“Let me find the fuse box,” she said, realizing too late that she didn’t really know her way around this apartment. She checked a few obvious places—the front closet, the tiny laundry room—then emerged, perplexed but trying to cover her confusion.
There was no hiding it, though.
“Wait. You don’t know where the fuse box is?” Miguel said. It was hard to read his expression in the dim light, but from the tension in his voice she knew it wasn’t good.
“I’ve never blown a fuse before . . . My landlord showed me when I moved in, but I just . . .”
“Forgot.” He finished the sentence for her, and Cass couldn’t tell if he bought her story—but he started helping her look anyway, using the flashlight from his cell phone.
Finally, they found it, in the bedroom closet, a housecoat hanging in front of it. Miguel opened the panel, flipped the correct switch, and everything in the kitchen whirred to life. Cass ran back into the room just in time to see whipped cream spraying everywhere. She turned off the blender and grabbed a rag. The lights were glaring; she felt exposed.
“Charlie.”
She didn’t look up, just kept wiping the counter, rinsing the cloth. “Yes?”
She could feel him close, although she kept her eyes on the now sparkling clean countertop instead of meeting his eyes, afraid of what she would reveal.
“Have you been having any other lapses in memory? For example—and I can’t believe I didn’t realize this before—have you forgotten big things you used to know how to do before? Like, for example . . . how to surf?”
“What? You think I lied to you about that?” She realized how absurd it was for her to be so indignant: she was lying to him about literally everything else. But she still pressed forward. “That was the truth: I never learned how.”
“And you just kept all this equipment for your sister?” She had never seen him like this. He seemed confused, maybe even a little angry—and how could she blame him? He didn’t believe her. It was all unraveling. Her heart was racing. How could she fix this?
But she could tell from the expression on his face that it had gone too far. It made her feel sick, how many lies she had actually told him. She truly cared about him—which meant she had to tell him the truth.
“Miguel . . .” She opened her mouth, then closed it again. The right words to explain what she had been up to escaped her. “I . . . ah . . .”

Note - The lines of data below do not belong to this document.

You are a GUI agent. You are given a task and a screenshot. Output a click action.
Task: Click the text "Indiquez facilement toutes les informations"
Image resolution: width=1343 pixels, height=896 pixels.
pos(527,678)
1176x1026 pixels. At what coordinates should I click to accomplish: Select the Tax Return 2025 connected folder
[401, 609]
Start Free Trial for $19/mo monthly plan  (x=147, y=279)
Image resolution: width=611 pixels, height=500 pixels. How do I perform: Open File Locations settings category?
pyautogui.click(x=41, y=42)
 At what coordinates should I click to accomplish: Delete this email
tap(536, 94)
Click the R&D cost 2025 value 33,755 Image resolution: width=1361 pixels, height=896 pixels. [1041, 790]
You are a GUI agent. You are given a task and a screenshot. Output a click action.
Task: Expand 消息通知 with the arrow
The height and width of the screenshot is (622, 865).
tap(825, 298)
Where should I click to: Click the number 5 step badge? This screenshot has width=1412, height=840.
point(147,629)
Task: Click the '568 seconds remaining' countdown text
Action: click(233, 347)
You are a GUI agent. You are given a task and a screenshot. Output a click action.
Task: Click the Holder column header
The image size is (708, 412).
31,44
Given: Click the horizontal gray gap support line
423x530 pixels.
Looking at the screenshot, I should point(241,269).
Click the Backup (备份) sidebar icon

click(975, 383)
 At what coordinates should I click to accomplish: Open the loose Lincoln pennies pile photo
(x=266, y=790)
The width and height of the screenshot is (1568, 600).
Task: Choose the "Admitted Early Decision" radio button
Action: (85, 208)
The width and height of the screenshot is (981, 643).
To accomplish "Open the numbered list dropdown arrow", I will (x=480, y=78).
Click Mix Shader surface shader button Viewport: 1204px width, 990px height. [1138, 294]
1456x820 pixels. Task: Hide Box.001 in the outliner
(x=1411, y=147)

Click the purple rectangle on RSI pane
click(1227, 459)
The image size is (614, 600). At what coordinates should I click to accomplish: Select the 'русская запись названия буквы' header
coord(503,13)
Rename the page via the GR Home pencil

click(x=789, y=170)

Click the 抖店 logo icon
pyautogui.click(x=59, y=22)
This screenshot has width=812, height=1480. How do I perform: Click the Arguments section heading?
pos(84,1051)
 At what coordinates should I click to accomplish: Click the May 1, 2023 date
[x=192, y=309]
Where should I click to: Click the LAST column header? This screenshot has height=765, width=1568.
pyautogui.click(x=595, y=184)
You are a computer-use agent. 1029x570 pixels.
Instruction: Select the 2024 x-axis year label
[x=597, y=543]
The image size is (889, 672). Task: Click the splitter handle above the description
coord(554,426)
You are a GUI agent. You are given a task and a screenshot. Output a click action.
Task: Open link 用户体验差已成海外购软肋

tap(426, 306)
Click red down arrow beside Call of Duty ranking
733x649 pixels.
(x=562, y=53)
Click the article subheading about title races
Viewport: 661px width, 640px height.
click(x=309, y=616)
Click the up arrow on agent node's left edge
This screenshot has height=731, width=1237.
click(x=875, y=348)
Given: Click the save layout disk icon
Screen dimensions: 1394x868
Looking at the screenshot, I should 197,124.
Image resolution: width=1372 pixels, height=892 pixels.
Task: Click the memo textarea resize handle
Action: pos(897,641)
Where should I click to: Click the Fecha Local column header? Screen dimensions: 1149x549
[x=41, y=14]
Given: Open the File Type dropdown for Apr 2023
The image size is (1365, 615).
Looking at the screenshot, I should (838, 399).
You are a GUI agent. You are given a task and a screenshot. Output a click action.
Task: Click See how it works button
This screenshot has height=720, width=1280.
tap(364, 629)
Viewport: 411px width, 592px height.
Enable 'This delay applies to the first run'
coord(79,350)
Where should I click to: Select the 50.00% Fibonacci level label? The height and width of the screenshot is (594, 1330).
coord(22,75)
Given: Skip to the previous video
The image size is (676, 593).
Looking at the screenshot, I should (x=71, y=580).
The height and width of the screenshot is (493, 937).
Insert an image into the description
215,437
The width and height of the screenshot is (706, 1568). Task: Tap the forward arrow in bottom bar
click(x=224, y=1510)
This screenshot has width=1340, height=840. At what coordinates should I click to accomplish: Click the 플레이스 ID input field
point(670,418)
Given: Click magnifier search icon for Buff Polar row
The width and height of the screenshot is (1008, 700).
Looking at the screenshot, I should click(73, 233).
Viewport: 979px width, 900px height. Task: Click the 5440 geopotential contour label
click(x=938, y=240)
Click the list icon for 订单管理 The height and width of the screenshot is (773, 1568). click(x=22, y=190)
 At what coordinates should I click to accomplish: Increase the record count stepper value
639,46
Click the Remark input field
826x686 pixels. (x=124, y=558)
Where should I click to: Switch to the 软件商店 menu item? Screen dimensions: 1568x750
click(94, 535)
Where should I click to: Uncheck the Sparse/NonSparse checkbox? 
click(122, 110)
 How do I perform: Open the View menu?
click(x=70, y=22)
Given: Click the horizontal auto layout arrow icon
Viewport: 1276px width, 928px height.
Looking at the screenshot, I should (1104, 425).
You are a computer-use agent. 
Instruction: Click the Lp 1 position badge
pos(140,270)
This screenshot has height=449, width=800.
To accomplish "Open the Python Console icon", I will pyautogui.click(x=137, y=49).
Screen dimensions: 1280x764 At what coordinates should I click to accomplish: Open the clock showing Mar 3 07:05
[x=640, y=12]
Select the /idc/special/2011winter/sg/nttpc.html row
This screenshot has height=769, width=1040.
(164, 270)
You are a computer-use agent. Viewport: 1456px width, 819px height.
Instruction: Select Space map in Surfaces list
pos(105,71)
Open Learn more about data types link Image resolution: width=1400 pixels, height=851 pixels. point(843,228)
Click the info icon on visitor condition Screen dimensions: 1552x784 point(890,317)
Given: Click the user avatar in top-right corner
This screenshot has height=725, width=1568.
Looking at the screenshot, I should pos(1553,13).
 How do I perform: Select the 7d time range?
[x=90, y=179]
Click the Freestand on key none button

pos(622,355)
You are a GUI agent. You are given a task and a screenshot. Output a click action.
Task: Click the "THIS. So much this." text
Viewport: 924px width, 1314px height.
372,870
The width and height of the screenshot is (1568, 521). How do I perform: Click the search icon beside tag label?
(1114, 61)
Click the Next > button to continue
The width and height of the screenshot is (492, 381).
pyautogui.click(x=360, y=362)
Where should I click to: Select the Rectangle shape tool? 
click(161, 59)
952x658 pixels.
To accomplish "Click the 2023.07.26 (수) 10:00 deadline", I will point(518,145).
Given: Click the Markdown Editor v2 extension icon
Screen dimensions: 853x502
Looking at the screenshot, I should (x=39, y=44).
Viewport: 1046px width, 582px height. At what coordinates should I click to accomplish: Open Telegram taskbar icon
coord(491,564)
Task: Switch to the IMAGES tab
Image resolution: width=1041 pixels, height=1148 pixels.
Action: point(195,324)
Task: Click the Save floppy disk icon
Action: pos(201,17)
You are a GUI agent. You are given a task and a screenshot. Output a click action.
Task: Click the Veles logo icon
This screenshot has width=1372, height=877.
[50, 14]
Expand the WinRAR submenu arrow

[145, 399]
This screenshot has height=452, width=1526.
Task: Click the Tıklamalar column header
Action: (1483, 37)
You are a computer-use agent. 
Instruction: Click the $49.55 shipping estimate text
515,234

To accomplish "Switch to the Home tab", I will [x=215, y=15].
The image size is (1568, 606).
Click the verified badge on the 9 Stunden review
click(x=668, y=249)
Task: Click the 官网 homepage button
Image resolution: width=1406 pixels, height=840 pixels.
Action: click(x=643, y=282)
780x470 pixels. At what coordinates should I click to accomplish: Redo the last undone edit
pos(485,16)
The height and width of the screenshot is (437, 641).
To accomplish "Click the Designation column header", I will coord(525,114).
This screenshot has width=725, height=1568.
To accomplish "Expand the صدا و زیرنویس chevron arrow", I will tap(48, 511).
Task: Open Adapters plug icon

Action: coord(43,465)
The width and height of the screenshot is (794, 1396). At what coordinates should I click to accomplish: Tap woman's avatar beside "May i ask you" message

Miguel shook his head and momentarily rubbed his palm across his face in agitation. “I should have known better,” he said. “This is all my fault. I got too focused on my . . . on whatever this is between us”—he waved his hand like he didn’t know anymore, like it was all meaningless—“and forgot about my obligation to you as a medical professional. You came to me with a concussion, and I—God, what is wrong with me? I ignored all the signs.”
“Miguel, what signs? I don’t have a concussion—”
“Yes, you do. And a serious one, which I knew when I first met you. But you seemed to have recovered when I saw you again—except, you didn’t know the Hive always opened late, and you were so agitated and confused on set that day I came to watch with Jacintha, which is not at all like the Charlie Goodwin I’m familiar with.”
Her heart sank at this and she broke eye contact. “Maybe you should just go,” she said.
“Have you had any other symptoms?” He seemed anguished now, but she knew it wasn’t because of his feelings for her and instead because the tangled web she had been weaving was threatening to strangle them both. “Headaches, blurred vision? You know, you probably shouldn’t even be driving. You definitely should not be working, which I told you the day I treated you, especially not if you’re having memory lapses like the one you had tonight.”
“It wasn’t a memory lapse. I told you—”
“Yes, you told me, and I don’t believe you. I think you’re hiding the severity of your symptoms from me, and maybe I shouldn’t blame you. I’ve put way too much on your plate. A new relationship on top of everything else?” He shook his head again. “That was selfish and unprofessional of me, and I’m sorry.”
This was her out, Cass realized. She could just say he was right, and that he should go, and that she would get reevaluated by someone else so there would be no more blurring of personal and professional lines, and thank him for his time, and then close the door. Instead, her eyes filled with tears.